Head Nurse said they have to use their finest needle (called the ‘Butterfly’) to extract blood from the area at the back of my palms. This procedure can only be done by a doctor. With that, I was ushered to another room.
Dr. Benjamin is a very serious man. He examined my swollen arms with a straight poker face which made me very uneasy indeed. He shook his head and look at my fists. He decided on the left hand and asked me to grab the end of his table, palm down. He pull out a big-ass syringe…
“Doctor, the Head Nurse say that you will be using a butterfly needle instead because the veins here are smaller?’ I asked nervously
“If I use anything smaller, I wouldn’t get the blood,” he replied stoically. “By the way, extraction of blood from this area is going to be very painful because there are no muscles here, all nerves. You’ll just have to bear with it.”
Before I could protest, he stuck the needle in.
The pain, my friend, the pain – is indescribable.
Worst part is, big or small needles, it really didn’t matter: THE BLOOD IS JUST NOT COMING OUT!
“You’re too tense,” he concluded. “Come back another day.”
At the Reception, I begged Madam Sensei to try one more time before they call it a day. The thought of coming back for another morning of trauma is just too much for me. She shook her head and said that the doctor has spoken.
Needles and I, have crossed the line from acquaintances to ex-lovers……
6 comments:
omifreakinggawwd.
OUCH. major. poor thing you! i'm actually grimacing over at this virtual end of the screen.
#)($*)#*%. how's the bruising man? pack on the ice.

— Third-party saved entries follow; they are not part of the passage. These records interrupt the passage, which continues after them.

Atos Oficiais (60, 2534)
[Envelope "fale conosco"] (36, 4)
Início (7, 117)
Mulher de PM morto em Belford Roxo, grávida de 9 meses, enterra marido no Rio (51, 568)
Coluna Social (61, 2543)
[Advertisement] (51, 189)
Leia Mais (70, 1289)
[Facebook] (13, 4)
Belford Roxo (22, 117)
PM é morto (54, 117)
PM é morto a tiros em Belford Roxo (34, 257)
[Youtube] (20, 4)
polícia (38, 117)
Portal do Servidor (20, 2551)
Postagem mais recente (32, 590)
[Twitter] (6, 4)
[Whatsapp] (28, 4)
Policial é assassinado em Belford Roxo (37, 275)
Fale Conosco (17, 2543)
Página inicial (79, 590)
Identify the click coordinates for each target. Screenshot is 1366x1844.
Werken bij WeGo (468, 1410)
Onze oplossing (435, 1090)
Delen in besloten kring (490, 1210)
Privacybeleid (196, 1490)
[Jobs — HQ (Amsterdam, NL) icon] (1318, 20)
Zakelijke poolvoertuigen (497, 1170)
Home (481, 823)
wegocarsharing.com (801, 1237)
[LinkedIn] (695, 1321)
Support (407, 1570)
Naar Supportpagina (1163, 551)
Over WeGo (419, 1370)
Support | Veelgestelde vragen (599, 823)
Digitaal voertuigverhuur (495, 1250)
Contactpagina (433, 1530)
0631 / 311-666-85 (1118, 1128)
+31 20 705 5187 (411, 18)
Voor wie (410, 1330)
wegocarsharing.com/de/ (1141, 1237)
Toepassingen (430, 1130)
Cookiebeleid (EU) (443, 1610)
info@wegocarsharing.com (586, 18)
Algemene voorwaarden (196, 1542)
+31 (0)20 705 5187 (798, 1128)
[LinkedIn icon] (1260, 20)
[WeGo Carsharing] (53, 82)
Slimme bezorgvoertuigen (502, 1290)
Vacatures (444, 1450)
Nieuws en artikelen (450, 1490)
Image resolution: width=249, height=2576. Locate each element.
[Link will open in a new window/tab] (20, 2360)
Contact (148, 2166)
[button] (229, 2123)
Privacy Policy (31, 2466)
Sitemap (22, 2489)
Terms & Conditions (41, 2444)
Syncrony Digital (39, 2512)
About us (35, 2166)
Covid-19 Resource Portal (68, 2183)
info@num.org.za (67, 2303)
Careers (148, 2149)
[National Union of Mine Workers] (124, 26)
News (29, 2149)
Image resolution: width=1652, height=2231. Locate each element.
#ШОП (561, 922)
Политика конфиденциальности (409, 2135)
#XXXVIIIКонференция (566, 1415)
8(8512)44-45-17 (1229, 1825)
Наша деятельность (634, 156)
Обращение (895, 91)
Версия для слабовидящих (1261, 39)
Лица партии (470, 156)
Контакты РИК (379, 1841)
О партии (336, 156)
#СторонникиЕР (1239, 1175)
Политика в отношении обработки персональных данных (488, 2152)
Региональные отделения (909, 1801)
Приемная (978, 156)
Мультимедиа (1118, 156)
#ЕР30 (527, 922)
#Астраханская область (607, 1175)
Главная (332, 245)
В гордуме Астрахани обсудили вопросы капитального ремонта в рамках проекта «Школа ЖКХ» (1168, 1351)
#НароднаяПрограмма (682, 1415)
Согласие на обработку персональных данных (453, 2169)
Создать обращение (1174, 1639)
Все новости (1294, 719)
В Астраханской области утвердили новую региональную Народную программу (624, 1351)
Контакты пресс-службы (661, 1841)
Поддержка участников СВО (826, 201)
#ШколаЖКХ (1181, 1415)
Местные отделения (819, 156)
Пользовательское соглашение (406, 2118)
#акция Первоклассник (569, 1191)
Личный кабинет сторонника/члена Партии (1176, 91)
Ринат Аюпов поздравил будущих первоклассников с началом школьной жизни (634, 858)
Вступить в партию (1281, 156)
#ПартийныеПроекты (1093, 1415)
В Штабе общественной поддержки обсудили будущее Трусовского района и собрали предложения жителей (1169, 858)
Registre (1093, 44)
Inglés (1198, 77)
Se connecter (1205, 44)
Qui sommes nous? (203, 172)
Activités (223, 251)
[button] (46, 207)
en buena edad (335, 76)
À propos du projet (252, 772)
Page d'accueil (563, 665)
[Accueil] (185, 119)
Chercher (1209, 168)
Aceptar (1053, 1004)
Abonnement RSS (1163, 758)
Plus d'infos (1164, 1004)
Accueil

I disagree, I think you do like pain.
I'll take you to Balestier for bah ku teh ok? You need to pump in the good stuff!
*pat pat* Pok Pok
Ask the doctor to puncture an artery instead. These arteries are far more reliable than veins. The pain, however, is alas not diminished.
The most painful read of my life. - D W
Thanks for the sympathy votes, guys! :) I just found some visuals for added effect! hahah!
Yeah Anon, maybe I like the pain. But to be honest, it wasn't that painful physically - it's just the trauma of 4 different people trying to draw blood from me - unsucessfully.